The only way for a cacheline to get into a CCD's L3 is to be evicted from an L2 on that core, so if a dataset is active across both CCDs, it will end up duplicated across both L3s. Cachelines evicted from one L3 do NOT end up in another L3, so an idle CCD can't act as a pseudo L4.
I haven't seen anyone make a benchmark which would show the effect, if it exists.
When the L3 sizes are different across CCDs the special AMD driver is needed to keep threads pinned to the larger L3 CCD and prevent them from being placed on the small L3 CCD where their memory requests can exploit the other CCD's L3 as an L4. The AMD driver reduces CCD to CCD data requests by keeping programs contained in one CCD.
With equal L3 caches when a process spills onto the second CCD it will still use the first's L3 cache as "L4" but it no longer has to evict that data at the same rate as the lopsided models. Additionally the first CCD can use the second CCD's L3 in kind reducing the number of requests that need to go to main memory.
The same sized L3s reduce contention to the IO die and the larger sized L3s reduce memory contention, it's a win-win.
https://www.phoronix.com/review/amd-3d-vcache-optimizer-9950...
For comparison, 9950X3D have a total cache of 144MB.
It is indeed 8MB per compute die but really 1MB per core. Not shared among the entire CCD.
For gaming, AMD already pins the game threads to the CCD with the extra cache pretty well.
For multi-threaded workloads the gain from having cache on both CCDs is quite small.
There are many applications which need synchronization between threads, so the speed of the slowest thread has a disproportionate influence on the performance.
In such applications, on X3D2 the slowest thread has a 3 times bigger cache on an X3D2 vs. X3D. That can make a lot of difference.
So there will be applications with no difference in performance, but also applications with a very large difference in performance, equal to the best performance differences shown by X3D vs. plain 9950X.
Now, would I upgrade an existing computer with a slightly slower processor with it, probably not.

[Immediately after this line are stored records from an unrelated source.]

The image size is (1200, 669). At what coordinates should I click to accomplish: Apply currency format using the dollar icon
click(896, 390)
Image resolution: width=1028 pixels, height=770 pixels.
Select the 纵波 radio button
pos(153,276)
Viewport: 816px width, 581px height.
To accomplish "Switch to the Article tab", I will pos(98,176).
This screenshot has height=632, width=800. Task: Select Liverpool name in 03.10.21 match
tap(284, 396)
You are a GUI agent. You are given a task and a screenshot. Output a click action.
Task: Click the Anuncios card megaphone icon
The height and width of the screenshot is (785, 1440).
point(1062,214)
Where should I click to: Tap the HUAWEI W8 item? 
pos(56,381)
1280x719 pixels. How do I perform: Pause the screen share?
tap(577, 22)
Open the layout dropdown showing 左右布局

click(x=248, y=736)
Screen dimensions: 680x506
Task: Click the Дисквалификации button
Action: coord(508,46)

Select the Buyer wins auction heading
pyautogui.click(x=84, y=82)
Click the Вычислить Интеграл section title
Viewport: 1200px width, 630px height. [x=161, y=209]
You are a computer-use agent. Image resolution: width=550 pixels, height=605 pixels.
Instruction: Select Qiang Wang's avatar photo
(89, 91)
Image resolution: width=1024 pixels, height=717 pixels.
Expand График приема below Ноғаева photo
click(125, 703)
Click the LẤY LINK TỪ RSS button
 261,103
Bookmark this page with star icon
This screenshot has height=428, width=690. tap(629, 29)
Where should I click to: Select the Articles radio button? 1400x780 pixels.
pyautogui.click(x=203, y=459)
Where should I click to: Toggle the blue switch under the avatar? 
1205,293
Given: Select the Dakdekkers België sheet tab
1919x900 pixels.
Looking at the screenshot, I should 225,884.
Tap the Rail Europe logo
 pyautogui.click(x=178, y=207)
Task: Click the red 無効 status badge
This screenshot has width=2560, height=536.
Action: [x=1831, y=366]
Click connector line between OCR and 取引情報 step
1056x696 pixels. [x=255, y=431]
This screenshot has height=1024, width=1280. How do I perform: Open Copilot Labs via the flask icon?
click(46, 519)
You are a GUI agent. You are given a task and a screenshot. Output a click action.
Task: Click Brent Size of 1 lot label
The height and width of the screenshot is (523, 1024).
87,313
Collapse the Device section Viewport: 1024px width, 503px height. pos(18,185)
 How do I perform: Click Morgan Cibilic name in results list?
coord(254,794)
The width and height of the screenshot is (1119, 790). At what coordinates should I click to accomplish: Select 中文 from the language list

If they are stacked then why not 9800X3D2?
Would be neat to have an additional cache layer of ~1 GB of HBM on the package but I guess there's no way that happens in the consumer space any time soon.
But to do it literally - I'm not a low-level motherboard EE, but I'd bet you're looking at 5 to 7 figures (US $) of engineering work, to get around all the ways in which that would violate assumptions baked into the designs of the CPU, support chips, firmwares, etc.